Pietro Grasso ha parlato di un nuovo vento. Un vento di legalità e di presa di coscienza della società e dei cittadini. “Non dobbiamo vergognarci di essere onesti” ha tuonato Grasso. A tal proposito pare che qualcosa stia cambiando, per lo meno stando ai numeri diffusi recentemente dalla Guardia di Finanza rispetto all’utilizzo da parte dei cittadini italiani del 117, ossia del numero dove segnalare irregolarità fiscali delle quali hanno avuto notizia o sono stati protagonisti. Una nuova presa di coscienza? Pare, visto che nei primi nove mesi dell’anno le segnalazioni per mancata emissione dello scontrino fiscale, frodi e lavoratori in nero sono aumentate (a livello nazionale) del 228% rispetto allo stesso periodo dell’anno precedente. Rimini conferma le tendenze nazionali. Infatti se nel 2009 le segnalazioni sono state 263 (114 anonime e 149 nominative) e quasi lo stesso numero nel 2010 (262 con un aumento delle segnalazioni nominative, salite sino a 160); nel 2011 si è scesi sino a 238 per raddoppiare in questi primi nove mesi del 2012.

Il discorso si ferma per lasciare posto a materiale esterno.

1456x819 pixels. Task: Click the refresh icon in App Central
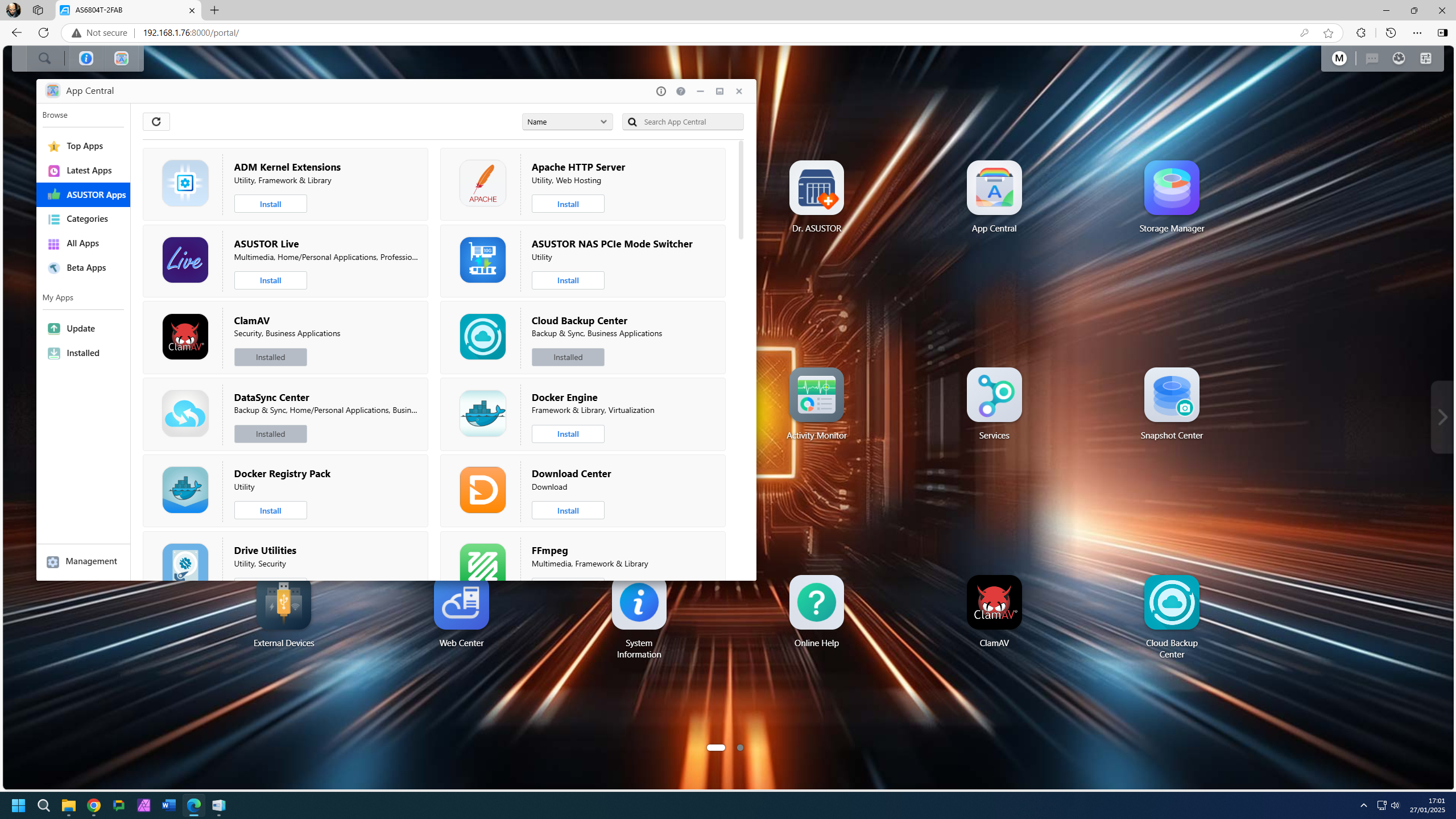coord(156,121)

È lo stesso Mario Venceslai, colonnello della Guardia di Finanza di Rimini a confermare che “si registrerà un aumento consistente (in riferimento ai mesi che mancano per finire l’anno, ndr)” e a dettagliare le denunce dei cittadini della provincia riminese che si sono concentrati sulla mancata emissione dello scontrino fiscale e delle ricevute, negli ultimi anni rimaste al palo come indicano i numeri: 92 nel 2009; 88 nel 2010; 93 nel 2011. “Assistiamo pressoché al raddoppio di segnalazioni al 117, con punte per quel che riguarda gli evasori totali, che non rilasciano alcuna ricevuta, che lavorano in casa o che hanno un’attività completamente sconosciuta al fisco. Ancora poche quelle per i professionisti”. In crescita anche la segnalazione per verificare eventuali abusi e sprechi da parte delle pubbliche amministrazioni. Nelle denunce è fondamentale non rimanere anonimi. “La segnalazione nominativa  – continua il colonnello – equivale ad una denuncia.  Da qui scatta l’obbligo di intervenire e verificare. La segnalazione anonima invece rimane uno spunto investigativo sul quale iniziare un’attività d’indagine”.